In a traditional publishing scenario, a publishing house pays the author an up-front monetary advance ranging from a few hundred to thousands of dollars and also pays the author a certain percentage of every book sold (royalties).  The author does not put up any money to get the book in print.

4 Comments:

  1. >>(For those of you who don’t know, the term “self-publishing” means an author paid a publisher to get a book in print. The publisher has no stake in the book’s success and makes its money from the the author’s initial payment and also from the author buying copies of his own books.

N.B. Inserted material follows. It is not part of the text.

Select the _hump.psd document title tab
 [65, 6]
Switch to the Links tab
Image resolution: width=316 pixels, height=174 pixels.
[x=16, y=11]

Eventually, usually after a certain number of books are sold, the books do become available through retail outlets.)<<

    Two BIG mistakes:

    (1) When an author pays a publisher to get a book in print, the author is engaging in "vanity publishing," not "self-publishing." A real self-publisher is a person who tries to make money by selling books to readers. Vanity publishers are companies that make most of their money by selling services to naive writers, not by selling books to readers. The books are often ugly, error-filled and overpriced — and very few copies are sold.

    Just as no one can eat lunch for you, no other person or company can self-publish for you. The words just don't make sense.

    OTOH, a "real" self-publisher establishes a business, hires editors and designers, purchases photography, owns ISBNS, obtains LCCNs and copyrights, chooses a printer, and promotes the books.

    That's very different from paying for the services of a vanity publisher.

    (2) With either vanity publishing or self-publishing, books are not available at retail outlets "after a certain number of books are sold." Books are immediately available from online booksellers such as Amazon.com, Barnesandnoble.com, and Target.com. Self-pubbed and vanity-pubbed books are very seldom stocked by bricks-and-mortar booksellers.

    Michael N. Marcus
    — president of the Independent Self-Publishers Alliance, http://www.independentselfpublishers.org
    — author of "Become a Real Self-Publisher: Don’t be a Victim of a Vanity Press," http://www.amazon.com/dp/0981661742
    — author of "Stories I'd Tell My Children (but maybe not until they're adults)," coming 4/1/10. http://www.silversandsbooks.com/storiesbookinfo.html
    http://BookMakingBlog.blogspot.com
    http://www.SilverSandsBooks.com

  2. Well, Michael, this seems like semantics to me. The term “self-published” is widely used to mean what I said it means. iUniverse and the like, whether you refer to them as vanity publishers or self-publishers, the upshot is the same, in my opinion. Neither PAY the author to the publish the book. The AUTHOR bears the expense of getting the book into production, and perhaps, eventually, onto the shelves or into the mainstream markets. At least this is what I’ve been told by writers who’ve published their books with them. But you perhaps are more of an expert than I am, so I bow to your greater knowledge. Thanks for commenting.

  3. There’s no need to bow, but semantics are critical in a business where the end product is a collection of words.

    Many “real” self-publishers have protested the use of the self-publishing term by vanity publishers, and there was an online fury with over a dozen published protest comments when Publishers Weekly applied the term to mega-vanity Author Solutions.

    Michael N. Marcus
    — president of the Independent Self-Publishers Alliance, http://www.independentselfpublishers.org
    — author of “Become a Real Self-Publisher: Don’t be a Victim of a Vanity Press,” http://www.amazon.com/dp/0981661742
    — author of “Stories I’d Tell My Children (but maybe not until they’re adults),” coming 4/1/10. http://www.silversandsbooks.com/storiesbookinfo.html
    http://BookMakingBlog.blogspot.com
    http://www.SilverSandsBooks.com

  4. This could get exhausting. I’ve seen too many books published by either vanity presses or self-publishers that were just plain bad. Both poorly written and poorly edited. My point remains if you can’t get someone in the publishing industry to pay you SOMETHING for your work, there’s probably a good reason for that. However, if you’re writing for a narrow niche market, then vanity or self-publishing may be your best and possibly your only avenue to publication.